Asamblea del Movimiento 15-M en Valencia.
Hay quien dice que la historia, como la vida, es cíclica, y por tanto aunque en épocas diferentes, siempre reproduce los mismos patrones. Cada día estoy más convencido de ello. Sobre todo al ver los datos que arroja el último informe de la Organización para la Cooperación y el Desarrollo Humano (OCDE), que revelan que en España la brecha entre ricos y pobres está ahora mismo en la cota más alta de los últimos 30 años. Dicho informe está basado en datos de 2008, poco tiempo antes del estallido de la crisis, pero aun así resulta representativo, en tanto que de entonces hasta ahora pocas cosas han cambiado en cuanto a desigualdad, como no sea para acentuarla.

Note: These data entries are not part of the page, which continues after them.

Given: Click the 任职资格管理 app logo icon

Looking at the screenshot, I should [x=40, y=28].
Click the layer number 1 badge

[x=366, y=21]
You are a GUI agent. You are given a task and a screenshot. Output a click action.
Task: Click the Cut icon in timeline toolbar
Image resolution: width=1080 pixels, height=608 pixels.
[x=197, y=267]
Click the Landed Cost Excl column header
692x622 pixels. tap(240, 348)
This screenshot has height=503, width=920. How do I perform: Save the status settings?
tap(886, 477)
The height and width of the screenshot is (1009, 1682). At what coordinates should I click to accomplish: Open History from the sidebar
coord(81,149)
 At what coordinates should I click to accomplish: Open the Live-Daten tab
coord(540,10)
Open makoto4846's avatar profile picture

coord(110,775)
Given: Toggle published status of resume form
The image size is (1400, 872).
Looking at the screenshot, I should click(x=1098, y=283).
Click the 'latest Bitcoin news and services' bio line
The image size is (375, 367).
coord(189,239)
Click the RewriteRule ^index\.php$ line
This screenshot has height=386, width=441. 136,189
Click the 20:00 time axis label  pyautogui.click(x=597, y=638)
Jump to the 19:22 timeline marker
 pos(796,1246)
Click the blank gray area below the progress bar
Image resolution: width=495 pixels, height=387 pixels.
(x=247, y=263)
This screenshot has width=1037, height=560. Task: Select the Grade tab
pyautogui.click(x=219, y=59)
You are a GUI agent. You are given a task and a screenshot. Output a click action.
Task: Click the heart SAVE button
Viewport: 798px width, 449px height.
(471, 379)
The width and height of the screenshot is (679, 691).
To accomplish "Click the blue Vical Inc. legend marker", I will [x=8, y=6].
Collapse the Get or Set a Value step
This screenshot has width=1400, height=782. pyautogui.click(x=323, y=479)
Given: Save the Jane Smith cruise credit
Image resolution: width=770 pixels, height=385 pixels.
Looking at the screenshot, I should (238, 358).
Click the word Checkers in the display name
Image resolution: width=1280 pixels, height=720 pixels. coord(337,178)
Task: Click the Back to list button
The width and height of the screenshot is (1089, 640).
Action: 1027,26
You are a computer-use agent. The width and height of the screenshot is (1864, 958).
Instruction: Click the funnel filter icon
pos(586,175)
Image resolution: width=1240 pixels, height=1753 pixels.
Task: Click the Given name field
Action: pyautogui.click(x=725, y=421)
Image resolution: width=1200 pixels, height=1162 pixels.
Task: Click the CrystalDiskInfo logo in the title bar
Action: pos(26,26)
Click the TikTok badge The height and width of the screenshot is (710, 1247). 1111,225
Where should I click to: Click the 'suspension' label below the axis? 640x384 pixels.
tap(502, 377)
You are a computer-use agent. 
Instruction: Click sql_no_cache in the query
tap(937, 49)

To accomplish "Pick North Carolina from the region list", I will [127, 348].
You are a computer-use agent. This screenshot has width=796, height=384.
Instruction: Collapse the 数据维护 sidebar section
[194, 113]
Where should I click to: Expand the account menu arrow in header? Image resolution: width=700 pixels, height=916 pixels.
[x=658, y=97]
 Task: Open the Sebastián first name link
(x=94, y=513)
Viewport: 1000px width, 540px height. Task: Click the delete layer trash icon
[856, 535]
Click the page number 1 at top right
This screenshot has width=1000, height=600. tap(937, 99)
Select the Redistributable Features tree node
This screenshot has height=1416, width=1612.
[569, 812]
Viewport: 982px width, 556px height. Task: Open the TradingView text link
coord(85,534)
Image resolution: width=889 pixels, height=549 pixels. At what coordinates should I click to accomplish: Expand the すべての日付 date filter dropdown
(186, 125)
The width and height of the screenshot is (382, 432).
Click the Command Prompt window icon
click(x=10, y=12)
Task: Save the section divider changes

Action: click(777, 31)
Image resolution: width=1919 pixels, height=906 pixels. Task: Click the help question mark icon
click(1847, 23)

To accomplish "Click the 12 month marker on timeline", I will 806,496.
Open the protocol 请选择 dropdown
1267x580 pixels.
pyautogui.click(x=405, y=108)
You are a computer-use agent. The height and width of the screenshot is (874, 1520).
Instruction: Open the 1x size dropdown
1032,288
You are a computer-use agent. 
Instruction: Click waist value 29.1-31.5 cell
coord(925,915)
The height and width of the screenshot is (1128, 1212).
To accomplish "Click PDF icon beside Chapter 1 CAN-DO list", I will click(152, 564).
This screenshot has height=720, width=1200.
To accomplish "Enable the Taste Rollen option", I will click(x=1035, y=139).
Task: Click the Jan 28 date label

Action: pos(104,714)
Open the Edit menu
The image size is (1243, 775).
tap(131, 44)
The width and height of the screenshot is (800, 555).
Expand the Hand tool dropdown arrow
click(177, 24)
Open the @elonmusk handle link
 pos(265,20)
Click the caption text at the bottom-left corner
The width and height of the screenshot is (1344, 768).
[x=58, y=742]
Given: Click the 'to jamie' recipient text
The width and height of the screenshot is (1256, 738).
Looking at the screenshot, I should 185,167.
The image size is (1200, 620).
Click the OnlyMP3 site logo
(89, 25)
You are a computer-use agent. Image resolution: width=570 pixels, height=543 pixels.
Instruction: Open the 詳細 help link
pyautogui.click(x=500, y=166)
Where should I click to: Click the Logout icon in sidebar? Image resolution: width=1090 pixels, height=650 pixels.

Esta marcada diferencia de poder adquisitivo vendría determinada básicamente por la diferencia cada vez mayor entre salarios, que constituyen de media el 75% de los ingresos de cada hogar. Es cierto que vivimos años de gran desarrollo, pero la bonanza de un país no se traduce automáticamente en una disminución de la brecha social, especialmente si las medidas correctoras fallan en su objetivo de distribuir la riqueza. Según datos del estudio, el 10% más pudiente de la sociedad ganan de media unas casi diez veces más que el 10% más desfavorecido. Claro, no se van a hacer ricos del aire, ¿no?
En los últimos años, la distancia ha crecido a nivel europeo, incluso en países que tradicionalmente han sido más igualitarios como Alemania, Suecia o Dinamarca. Aun así, estos países se encuentran todavía por debajo de la media, a diferencia del caso español, que se encuentra por encima. Cómo no podía ser de otra manera después de años de inflación, especulación, crédito ilimitado y burbuja inmobiliaria. Todo a lo grande, como debe ser.
Y así, en España, el ingreso medio de la población más rica era en 2008 hasta 12 veces más que el de la población más pobre. Los primeros se embolsaban de media unos 38.000 euros anuales, frente a los irrisorios 3.500 euros de media con que a duras penas se mantenían los más desfavorecidos.
A día de hoy, en Valencia, otrora adalid de la industria del ladrillo y ahora una de las autonomías con más paro, casi la mitad de los asalariados que tiene la fortuna de poder serlo ganan menos de 800 euros al mes. Un salario que en la actualidad a penas da para ir tirando, pero absolutamente paupérrimo para los estándares de hace a penas cuatro años, cuando ser mileurista era considerado poco más que una miseria.
Obviamente, ante esta tesitura, no es de extrañar que el contrato social esté pendiente de un hilo, cuando no a punto de deshacerse en muchos países, tal y como alertó ayer el secretario general de la OCDE, Ángel Gurría: “La incertidumbre y el miedo a la exclusión han alcanzado a la clase media en muchas sociedades, la gente siente que está sufriendo una crisis de la que no es responsable, mientras aquellos que gozan de altos ingresos son perdonados”.
No le falta razón. Baste con echar un vistazo a los datos económicos, especialmente a los que hacen referencia al desempleo entre los jóvenes, que en España oscila entre el 40 y hasta el 50% en algunas zonas. Media generación que se ve imposibilitada a la hora de acceder al mercado de trabajo, y que por su condición vital ni puede ni debe aceptar la perspectiva de una crisis que se prolongue durante diez o veinte años, como se dice últimamente.
El 15-M fue y sigue siendo un reflejo de esta realidad y a la vez el espejo en que se mira toda una generación que no se resigna a la exclusión. Se les puede relativizar, banalizar, en incluso tomar a broma. Pero desde luego no es un juego. Si no se pone remedio deprisa a este grave problema, no quepa a nadie la más mínima duda de que volverán a salir a la calle en masa, y muy probablemente con ellos, la inmensa mayoría de una sociedad cada día más harta de que la tomen por el pito del sereno siempre los mismos. Y es que, señores, nos estamos viendo obligados a luchar por cosas que teóricamente ya estaban más superadas en el pasado. Para que luego digan que la historia no se repite.